I let Alex pick around in the hole. She found more small bones and sorted them on the ground until they began to form the arrangement of a hand. “I’d say a body is buried there.”
Alex took the shovel and removed dirt from the excavation. She took her time and paused occasionally to peer into the hole. Where I was a bulldozer plowing through the soil, she worked more like a seasoned archeologist on a dig.
As a reporter on the Gazette, I often teetered on the fine line separating legal from criminal. My informants were druggies, boosters and mechanics. I’d done interviews at crack houses, brothels and chop shops.
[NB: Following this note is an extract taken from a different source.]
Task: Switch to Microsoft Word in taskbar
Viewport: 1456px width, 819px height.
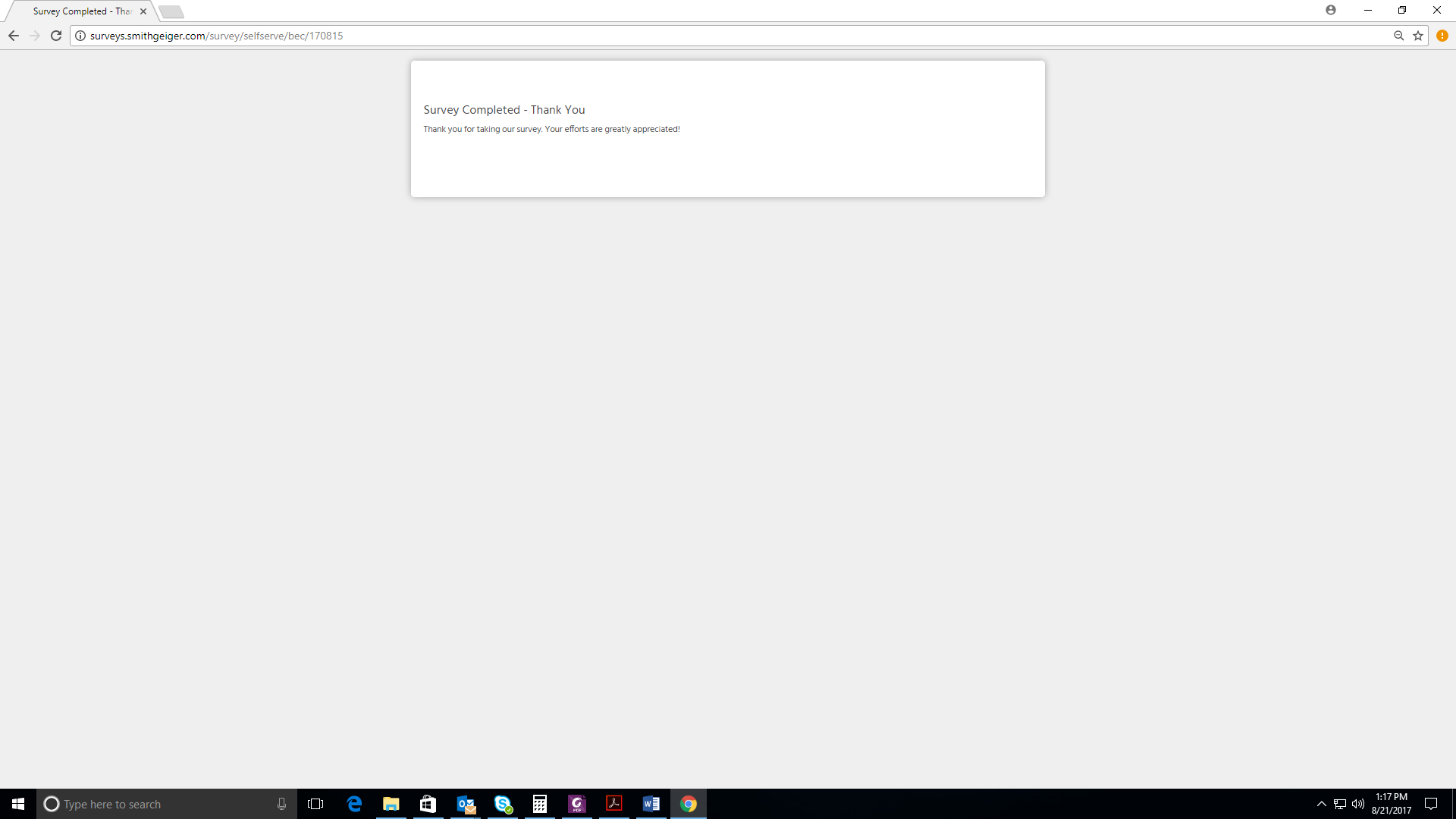Action: tap(651, 804)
When I came to Maiden Falls, I figured those days were behind me. Things here would be safe, mundane and predictable. Yet, here I was, digging up a dead body.
Alex found more small bones and placed them with the first ones. “Hey, we keep this up we’ll have a complete Mr. Bones in no time.”
A chill passed through me. This was a Frankenstein movie, and we were the grave robbers. We’d take the body parts to the mad scientist and get a bag of coins. Things could not be creepier, and I didn’t want to see a dead body, even if the flesh had already gone to the worms.
We took turns digging, and I worked more cautiously. Alex did the detailed stuff like cleaning the dirt off the bones and arranging them with the others. She named them as she found them. Humerus. Ulna. Clavicle.
“Were you pre-med at college?”
“No.”
Jane sat in the grass nearby and watched. She seemed indifferent about the body we unearthed, and I speculated about what conditions had molded such a strange being.
I pulled back a tattered shirt and pointed to a broken rib. “Someone shot him.”
Alex looked closer. “Maybe.”
“Do you have a better explanation?”

The trauma of seeing exposed human bones no longer seemed as threatening. I stepped back and let Alex continue the exhumation. I feared the moment when we’d get to the head. The idea of a grinning skull with hollow eyes gave me a chill.